Quizás esta confluencia armónica entre lo viejo entendido como sucesos prefijados e insustituibles y lo nuevo, como reflexión emotiva ante los mismos, no hubiera podido ser alcanzada por otras estéticas más renovadoras, con una mayor capacidad de ruptura. Peter Hall era el hombre ideal para esta aventura que suponía partir no sólo del pie forzado de la historia, sino también de la propia representación épica realizada dos años antes en Dorchester. Quizás estos actores de escuela clásica eran también los perfectos mediadores con su público. Es difícil de explicar hasta qué punto, y con una especie de mirada, un hecho teatral concreto puede trascender su propia especificidad. Precisamente ha originado esta modesta reflexión sobre la necesidad de que los hechos históricos, consuetudinarios y folklóricos estén perfectamente estudiados y documentados. El trabajo de investigación de estos terrenos tiene en ocasiones ese premio que se proyecta como un signo estético renovado progresivo y abierto. y es que la creación en arte parte siempre de dos vectores: la autenticidad del sustento material que va a expresarse y la creatividad en su transformación a través del talento y el trabajo de quienes se incorporan al uso de un material inestimable.

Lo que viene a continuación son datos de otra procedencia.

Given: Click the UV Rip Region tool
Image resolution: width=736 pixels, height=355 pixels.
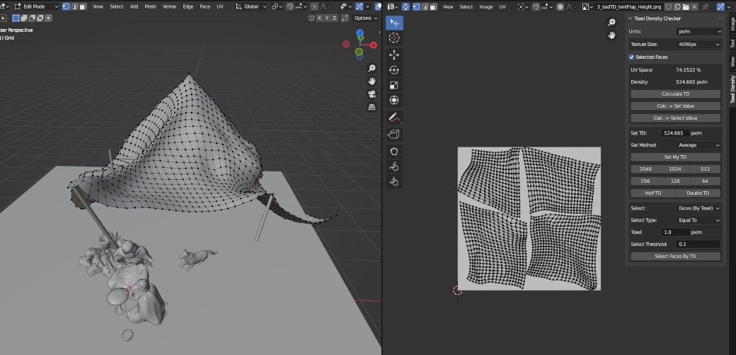Looking at the screenshot, I should click(x=394, y=134).
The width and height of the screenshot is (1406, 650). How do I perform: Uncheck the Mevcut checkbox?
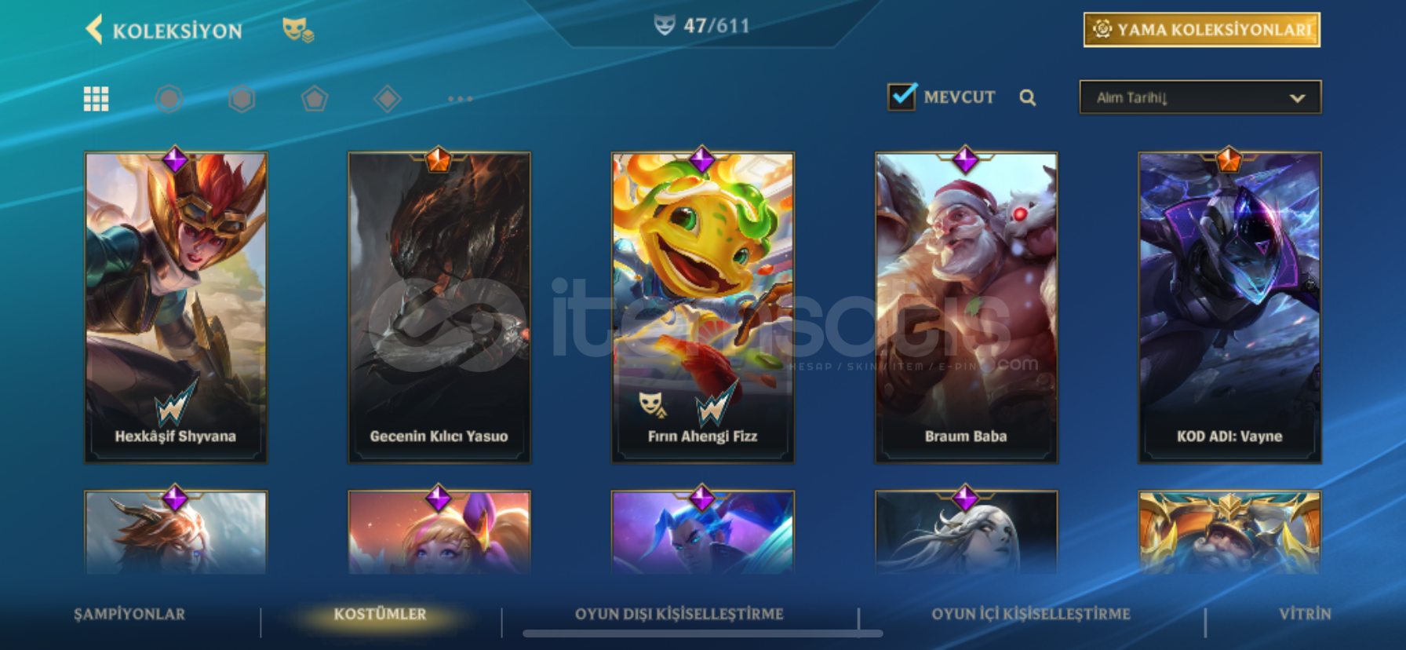[902, 97]
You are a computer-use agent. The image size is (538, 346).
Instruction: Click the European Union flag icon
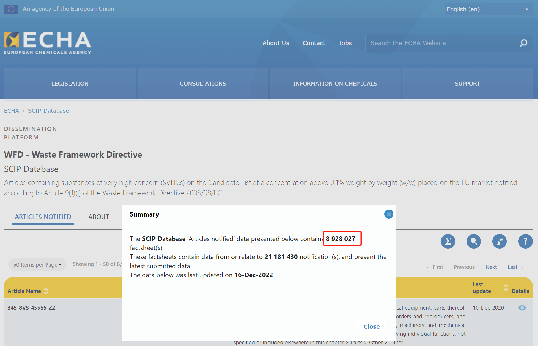tap(11, 9)
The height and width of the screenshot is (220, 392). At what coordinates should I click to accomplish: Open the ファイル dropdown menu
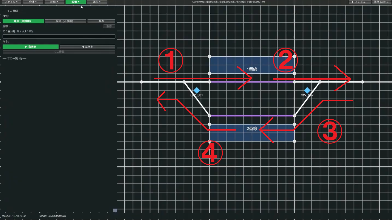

Pensaba, al contemplar este espectáculo, en que algo así, y el copiarlo sería absurdo por otra parte, hace falta en las anquilosadas formas con que en ocasiones utilizamos nuestra propia historia. Quizás la ausencia, en tantas ocasiones, de la autenticidad de aquello que va a ser objeto de transformación en un lenguaje estético, origine que éste se vea constreñido a intentar suplantarlo desde otros formalismos, más o menos afortunados, pero lindantes con la gratuidad o el efectismo. Y es que ambos caminos son fundamentales para que el futuro de nuestra cultura se enriquezca en sus múltiples posibilidades: rigor, trabajo paciente y exigente en el investigador y creatividad, desde el respeto al material existente por parte de aquellos que lo utilizan para transformarlo en arte. "Entertaining Strangers", espectáculo que difícilmente se verá en este país, es modélico a este respecto, y por ello me parece gratuito partir del mismo en esta repetida reflexión personal sobre el arte contemporáneo, sus orígenes, sus formas y sus destinatarios.